The average price ranges of a 5th wheel tailgate is from about $250 to $375. However, the cost can vary based on the make and model of the truck and the materials used for the tailgate.
Plastic generally comes cheaper than metal, but you’ll get what you pay for.
When shopping for a 5th wheel tailgate, be sure to find one designed for the year, make, and model of your specific truck.
- All-steel construction
- Open design improves vision
- Product fits FORD 1997-2014 (Exc. 97 F250 H/D, 97 F350, 2004...
- Fifth Wheel style
- Designed to match the factory countours of the truck model
How Much Is a Regular Tailgate?
Replacing your truck’s tailgate doesn’t come cheap. Through a dealership, a tailgate can easily cost $1,000+. That doesn’t include shipping, installation fees, or taxes.

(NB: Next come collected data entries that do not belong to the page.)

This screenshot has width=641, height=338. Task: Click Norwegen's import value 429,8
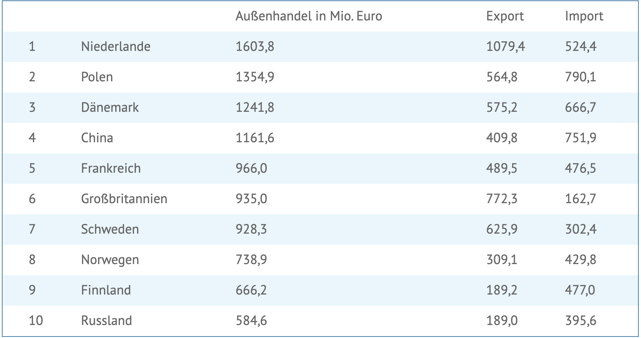coord(580,260)
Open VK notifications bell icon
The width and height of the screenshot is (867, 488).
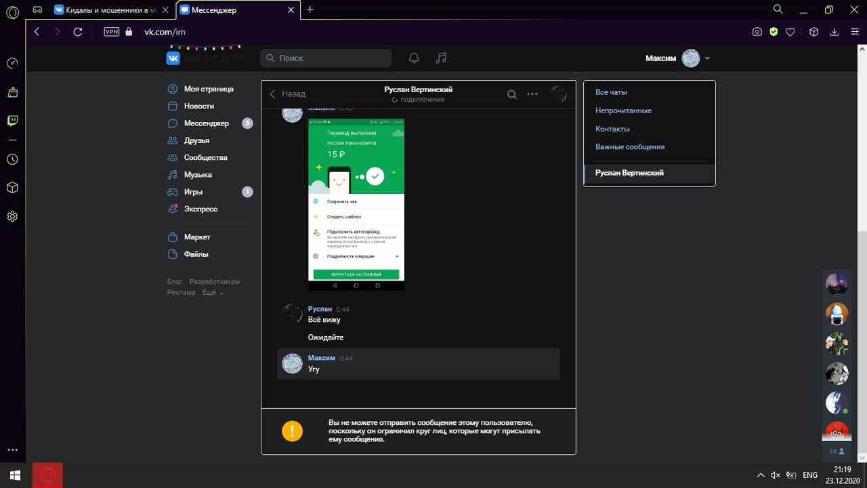pos(414,58)
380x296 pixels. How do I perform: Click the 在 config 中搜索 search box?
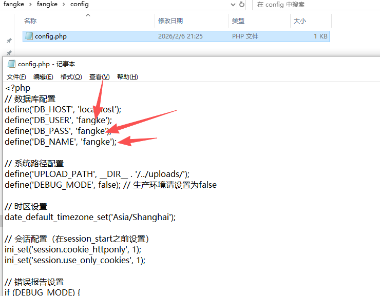316,5
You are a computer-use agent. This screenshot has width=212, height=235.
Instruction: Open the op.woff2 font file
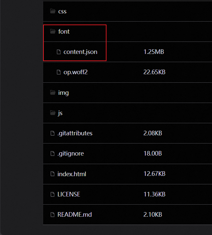point(76,72)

If you decide to do it yourself, you can find tailgates from different years, makes, and models for $500 to $700. You may have to find these local because their size makes them tough to ship.
Going through a salvage yard can be time-consuming, but you can get a good deal on a used tailgate with a bit of luck.
Do You Need to Remove a Regular Tailgate to Pull a 5th Wheel?
Fortunately, you don’t need to remove a regular tailgate to pull a 5th wheel. However, you do have to lower the tailgate during hitching and unhitching because of the way these RV trailers attach. Then, you have to close it after hitching it to keep it from getting damaged.
A hitching and unhitching checklist can prevent you from accidentally damaging your vehicle. Update your list as you gain experience with the process and customize it to your specific rig.
Are Louvered Tailgates Worth It?
If you tow your rig regularly, these special louvered tailgates can be great. They help avoid mistakes when routines become mundane. Plus, they’re relatively inexpensive compared to the cost of replacing your truck’s tailgate.
If you tow occasionally or relatively infrequently, you may not get as much value out of the investment. Instead, you might put your time and energy into creating a detailed checklist to follow during hitching and unhitching.
Mistakes happen, even to the best of us. These tailgates can help prevent an easy error when RVing. Who doesn’t like avoiding potentially costly RV repair bills?